There are dive bars that have to grow on you, maybe it’s little non-descript outside, maybe the neighborhood is a little sketchy, maybe the number of 22 year-olds inside is a little off putting. Now That’s Class is not that bar. From the sticker-ridden front door to the cinderblock doorstop to the random graffiti-filled trash can next to the entrance, it is obvious from moment one that Now That’s Class is Cleveland dive bar royalty.
Dive bar, live music venue, skate park, museum to the fine art of multi-colored graffiti, Now That’s Class takes on a piece of all of it, like some kind of dive bar Voltron. The first view of the space is striking, a long shotgun-style room with what looks to be ancient wooden flooring and a brown, textured ceiling. Blue booths line the right side of the room not necessarily in what one would conventionally refer to as “a logical pattern.” A long bar lines the opposite wall, stretching what feels like far into the fog of dive bar distance.
Accurately describing the walls and their artwork takes a mastery of the English language that I don’t yet possess. It’s hard to explain, but the space feels like a life-size diorama within a building-sized shoebox. Every inch of the bar is marked in some way, an array of visual stimuli almost impossible to take in. The collection of vintage bar signs alone is like a collection of easter eggs among the walls waiting for their discovery.
Massive black-lettered murals line one wall, framed pictures under the inscription “Hall of Fame” jut out in the distance, a raised platform features a striking image of what seems to be Roberto Clemente and there is more than one shrine to Rodney Dangerfield above the bar. Reasoning remains unclear, but clothespins hold a pair of boxers from the ceiling and a spray paint mural of a turntable flanks a stripper pole in the front of the building.
All of that is true even before turning the corner into the bar’s second room, which on this reviewer’s visit was set up as a skate park but it would be easy to see it serve as anything from a pop-up tattoo stand to some kind of hipster Sunday morning farmer’s market.
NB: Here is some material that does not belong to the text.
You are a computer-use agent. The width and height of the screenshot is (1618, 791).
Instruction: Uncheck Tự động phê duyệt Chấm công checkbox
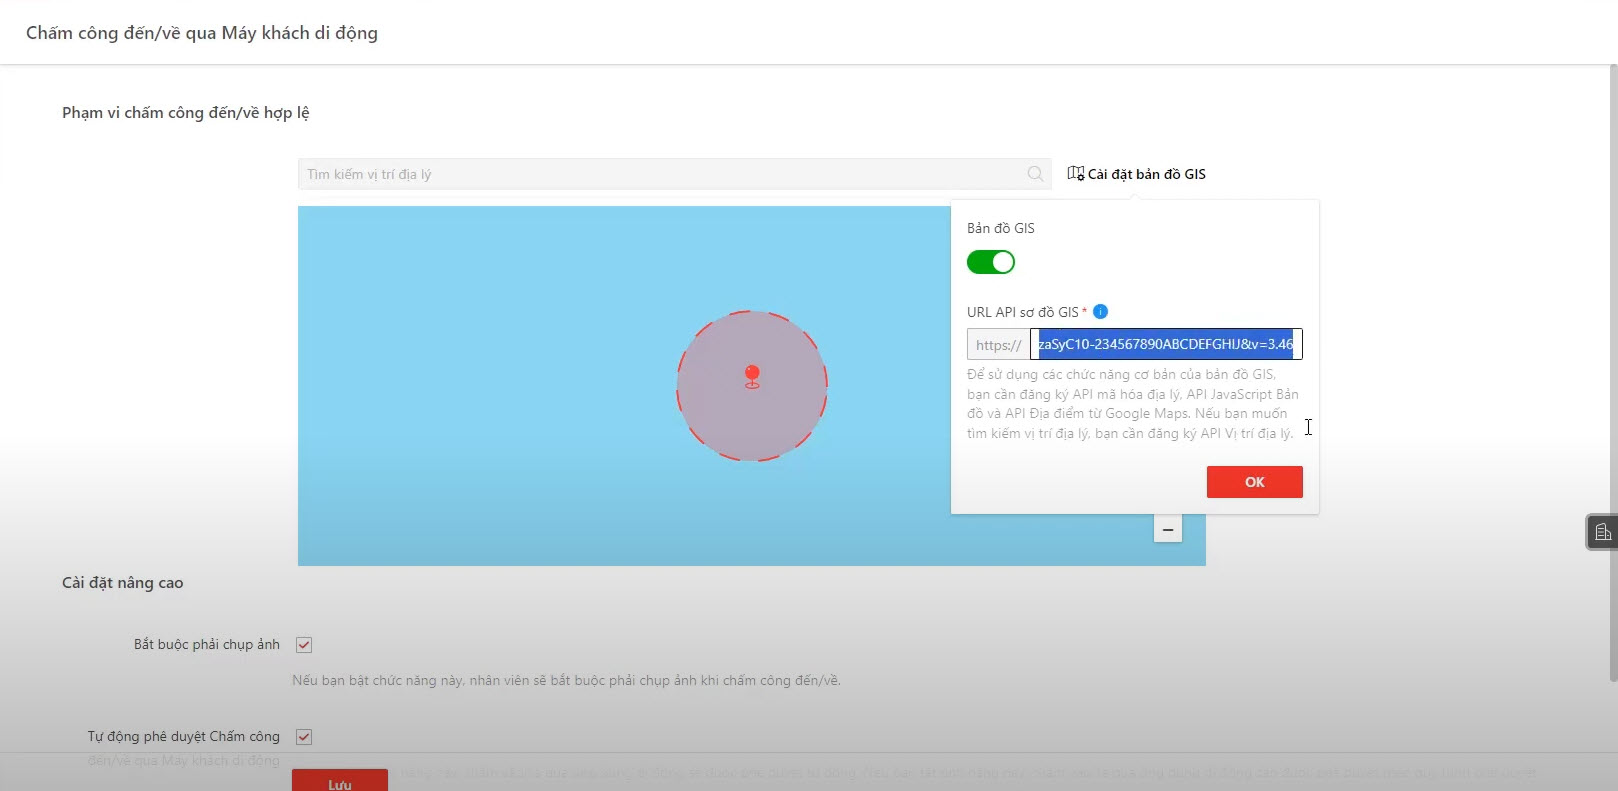pos(304,737)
The dive bar’s second stage commands the front of the room, also with a strangely located blue cushioned booth. And of course there are dart boards, always dart boards.
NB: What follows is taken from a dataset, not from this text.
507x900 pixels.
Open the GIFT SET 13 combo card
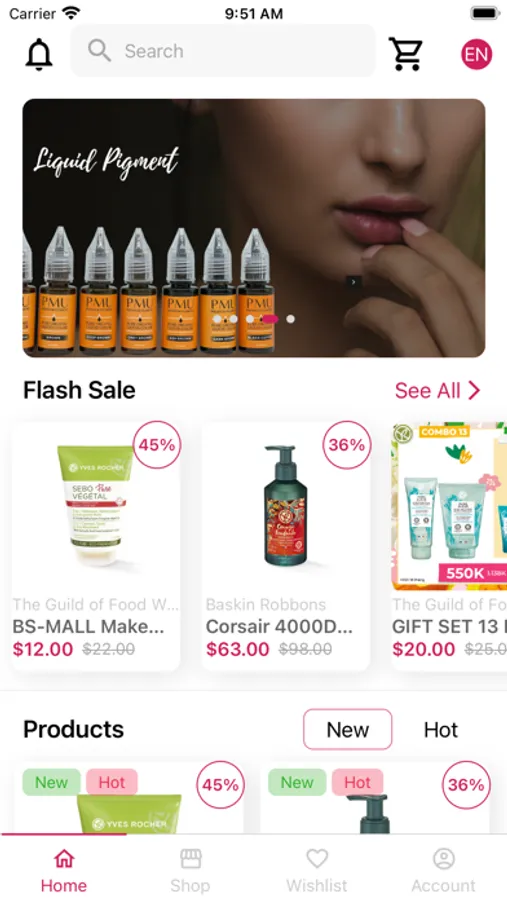point(449,546)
The sticker game deserves a paragraph of its own. There has to be some kind of Highlights-style hidden pictures game to be devised within, charting the constellations of stickers from all walks of life from all corners of the globe. The sticker-covered hallway to the bathroom is only a precursor to the rainbow-colored, graffiti-littered bathroom itself, the patron saint of all dive bar bathrooms that came before or will come after.
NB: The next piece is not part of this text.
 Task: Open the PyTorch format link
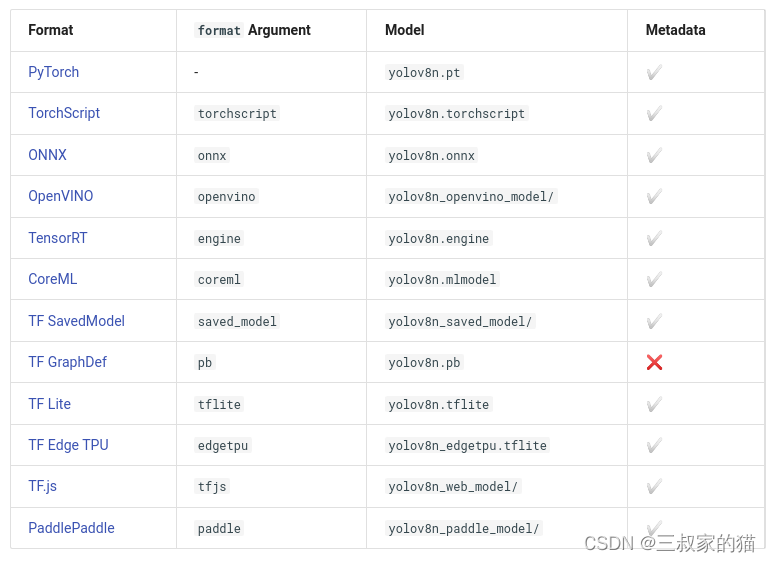(53, 72)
After visiting, it seems clear that Cleveland is the perfect city to serve as home to a dive bar like Now That’s Class. The rock roots, the deep city history, the unassuming nature of one of the cornerstones of the Midwest, that’s the kind of combination that creates a graffiti-filled, multi-purpose, vaguely punk rock Voltron of a dive bar like this one. Quite certainly without trying, Now That’s Class is emblematic of the Cleveland dive bar scene, and a destination onto itself.